- Born: Victoria Maria Louisa Conroy 12 August 1819 Plumstead, Kent, England
- Died: 9 February 1866 (aged 46) Leighton Buzzard, Bedfordshire, England
- Known for: Childhood companion to Queen Victoria
- Spouse: Sir Wyndham Hanmer, 4th Baronet ​ ​(m. 1842)​
- Children: Sir Edward Hanmer, 5th Baronet
- Parent(s): Sir John Conroy Elizabeth Fisher

= Victoire Conroy =

British aristocrat, childhood companion to queen Victoria

Victoire Maria Louisa Hanmer (née Conroy; 12 August 1819 – 9 February 1866) was a childhood companion of the future Queen Victoria. She was born the youngest daughter of Sir John Conroy, who served as the comptroller of the household of the Duchess of Kent and the young princess.

==Life==
Victoire and her siblings were among the few companions the young princess Victoria was allowed. The princess grew up in the controlling Kensington System, managed by John Conroy and the Duchess of Kent. Victoire saw Victoria most often. The Conroy children came to Kensington Palace, or Victoria was taken to visit the siblings at their home.

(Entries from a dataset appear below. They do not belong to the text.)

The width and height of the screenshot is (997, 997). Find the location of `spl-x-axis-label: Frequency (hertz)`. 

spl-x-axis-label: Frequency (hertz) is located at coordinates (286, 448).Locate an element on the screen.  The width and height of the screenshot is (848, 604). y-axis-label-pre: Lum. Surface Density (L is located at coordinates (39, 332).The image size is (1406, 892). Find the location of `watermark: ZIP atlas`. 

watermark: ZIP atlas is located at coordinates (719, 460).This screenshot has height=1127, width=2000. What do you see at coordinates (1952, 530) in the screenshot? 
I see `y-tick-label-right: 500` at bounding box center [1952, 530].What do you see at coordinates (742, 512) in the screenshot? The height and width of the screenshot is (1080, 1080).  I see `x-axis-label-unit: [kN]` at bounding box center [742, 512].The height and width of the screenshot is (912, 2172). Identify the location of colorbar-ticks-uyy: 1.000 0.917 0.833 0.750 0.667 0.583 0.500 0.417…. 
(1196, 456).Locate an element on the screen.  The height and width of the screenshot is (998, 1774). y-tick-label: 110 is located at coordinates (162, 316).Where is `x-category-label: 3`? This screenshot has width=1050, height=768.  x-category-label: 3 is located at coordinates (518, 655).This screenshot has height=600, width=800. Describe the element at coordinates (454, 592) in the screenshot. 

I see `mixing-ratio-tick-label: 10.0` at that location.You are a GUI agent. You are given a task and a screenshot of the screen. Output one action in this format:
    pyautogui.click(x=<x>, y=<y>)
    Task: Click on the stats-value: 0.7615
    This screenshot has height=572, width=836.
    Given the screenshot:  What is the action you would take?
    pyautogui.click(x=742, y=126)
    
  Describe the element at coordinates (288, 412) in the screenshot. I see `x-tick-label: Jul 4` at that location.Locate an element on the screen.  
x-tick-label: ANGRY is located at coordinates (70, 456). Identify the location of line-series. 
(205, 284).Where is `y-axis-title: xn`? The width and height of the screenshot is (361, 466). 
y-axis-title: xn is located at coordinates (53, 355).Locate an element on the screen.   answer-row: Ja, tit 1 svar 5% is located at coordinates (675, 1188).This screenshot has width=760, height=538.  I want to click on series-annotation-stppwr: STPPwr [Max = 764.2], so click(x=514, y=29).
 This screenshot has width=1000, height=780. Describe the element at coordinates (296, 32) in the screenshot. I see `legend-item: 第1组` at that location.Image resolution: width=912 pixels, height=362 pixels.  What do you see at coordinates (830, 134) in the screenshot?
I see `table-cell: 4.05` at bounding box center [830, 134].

Victoire was a few months younger than Victoria, with dark, hazel eyes, and small regular features. Victoria disliked her, suspecting that Victoire reported their activities to John Conroy. Victoria soon began referring to Victoire as "Miss. V. Conroy" in her journals, a sign of displeasure. Victoria was aware that Conroy intended her to reward Victoire and her sister Jane with positions once she became queen. The princess also felt insulted that Conroy often boasted that his daughters "were as high as her".

Victoire appears in the princess' journals and watercolours as a person "frequently noted but never analyzed," in contrast with Victoria's writings of her governess Louise Lehzen, for instance. Carolly Erickson conjectures that had Victoire been "warm and friendly" to the princess, the "lonely" Victoria would have liked rather than disliked and distrusted her. Erickson does acknowledge however that Victoire was placed in an awkward position: while she was the daughter of Victoria's hated enemy, Victoire was still forced into contact with the princess.

Little otherwise is known of Victoire. Some time after her coronation in 1837, the new queen allowed financial support to be given to Conroy's widow and children. Victoire married Sir Wyndham Edward Hanmer, 4th Baronet on 10 March 1842. They had one son, Sir Edward John Henry Hanmer, 5th Bt. (15 April 1843 – 3 May 1893).